_WORK TO BE COMPLETED:_ In the records below, find every line that contains "dimensions" and list it.

====

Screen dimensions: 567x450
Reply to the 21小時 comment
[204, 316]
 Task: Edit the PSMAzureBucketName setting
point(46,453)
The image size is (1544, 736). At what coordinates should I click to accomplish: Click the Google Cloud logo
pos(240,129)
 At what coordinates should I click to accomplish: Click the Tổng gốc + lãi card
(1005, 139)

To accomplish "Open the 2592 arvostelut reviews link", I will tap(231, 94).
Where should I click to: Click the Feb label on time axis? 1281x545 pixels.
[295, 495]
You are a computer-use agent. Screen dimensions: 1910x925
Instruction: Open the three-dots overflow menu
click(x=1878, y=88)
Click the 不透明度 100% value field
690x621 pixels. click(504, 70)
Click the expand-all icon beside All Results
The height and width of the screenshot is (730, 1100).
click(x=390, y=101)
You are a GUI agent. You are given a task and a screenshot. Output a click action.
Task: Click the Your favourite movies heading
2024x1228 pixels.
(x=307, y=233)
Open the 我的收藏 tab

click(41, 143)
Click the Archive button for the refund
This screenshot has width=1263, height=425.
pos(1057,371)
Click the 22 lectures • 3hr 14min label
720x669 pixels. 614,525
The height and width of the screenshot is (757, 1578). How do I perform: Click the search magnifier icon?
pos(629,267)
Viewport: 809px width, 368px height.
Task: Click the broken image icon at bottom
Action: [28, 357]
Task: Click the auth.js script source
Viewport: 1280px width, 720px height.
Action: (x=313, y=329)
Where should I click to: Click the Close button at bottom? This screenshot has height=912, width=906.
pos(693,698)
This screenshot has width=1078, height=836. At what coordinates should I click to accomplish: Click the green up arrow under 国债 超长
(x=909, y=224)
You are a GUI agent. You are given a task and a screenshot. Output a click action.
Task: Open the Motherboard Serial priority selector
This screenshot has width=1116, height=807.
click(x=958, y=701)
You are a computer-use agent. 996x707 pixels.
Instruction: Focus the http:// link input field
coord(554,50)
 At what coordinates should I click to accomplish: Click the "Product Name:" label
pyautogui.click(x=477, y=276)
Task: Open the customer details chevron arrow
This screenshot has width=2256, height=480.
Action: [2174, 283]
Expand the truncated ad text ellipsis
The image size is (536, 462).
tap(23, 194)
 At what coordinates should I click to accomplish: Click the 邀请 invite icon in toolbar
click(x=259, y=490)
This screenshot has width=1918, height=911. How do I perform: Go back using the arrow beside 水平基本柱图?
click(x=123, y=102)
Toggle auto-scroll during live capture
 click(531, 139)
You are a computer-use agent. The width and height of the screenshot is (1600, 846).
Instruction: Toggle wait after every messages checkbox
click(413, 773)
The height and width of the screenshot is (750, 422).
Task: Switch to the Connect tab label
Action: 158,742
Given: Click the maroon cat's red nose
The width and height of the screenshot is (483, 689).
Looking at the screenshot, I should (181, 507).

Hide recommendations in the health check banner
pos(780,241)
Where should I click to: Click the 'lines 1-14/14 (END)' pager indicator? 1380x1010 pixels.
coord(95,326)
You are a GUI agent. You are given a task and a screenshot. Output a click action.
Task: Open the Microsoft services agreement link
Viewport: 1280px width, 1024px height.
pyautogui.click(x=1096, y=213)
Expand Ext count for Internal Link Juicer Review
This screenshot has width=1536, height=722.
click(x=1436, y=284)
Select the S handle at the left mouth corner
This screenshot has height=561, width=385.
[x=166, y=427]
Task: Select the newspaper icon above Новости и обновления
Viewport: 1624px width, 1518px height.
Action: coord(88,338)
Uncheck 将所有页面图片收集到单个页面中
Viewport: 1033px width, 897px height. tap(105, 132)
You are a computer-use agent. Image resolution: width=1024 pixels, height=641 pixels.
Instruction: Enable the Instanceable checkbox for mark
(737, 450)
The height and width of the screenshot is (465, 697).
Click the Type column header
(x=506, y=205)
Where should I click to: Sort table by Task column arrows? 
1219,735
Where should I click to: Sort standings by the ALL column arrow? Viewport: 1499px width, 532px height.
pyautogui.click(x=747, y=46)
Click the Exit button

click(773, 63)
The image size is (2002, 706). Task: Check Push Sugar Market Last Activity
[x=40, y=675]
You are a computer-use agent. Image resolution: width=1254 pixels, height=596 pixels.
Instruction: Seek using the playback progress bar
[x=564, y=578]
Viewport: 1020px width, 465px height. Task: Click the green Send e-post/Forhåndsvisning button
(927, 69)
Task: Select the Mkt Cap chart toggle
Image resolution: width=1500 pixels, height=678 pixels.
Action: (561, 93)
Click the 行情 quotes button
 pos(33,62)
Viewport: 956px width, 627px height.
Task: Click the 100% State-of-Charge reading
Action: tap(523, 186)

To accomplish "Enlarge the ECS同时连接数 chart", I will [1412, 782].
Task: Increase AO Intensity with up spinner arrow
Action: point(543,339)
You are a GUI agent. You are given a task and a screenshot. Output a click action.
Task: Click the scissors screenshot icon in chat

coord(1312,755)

====

_TASK RESPONSE:_
Screen dimensions: 567x450
You are a computer-use agent. Screen dimensions: 1910x925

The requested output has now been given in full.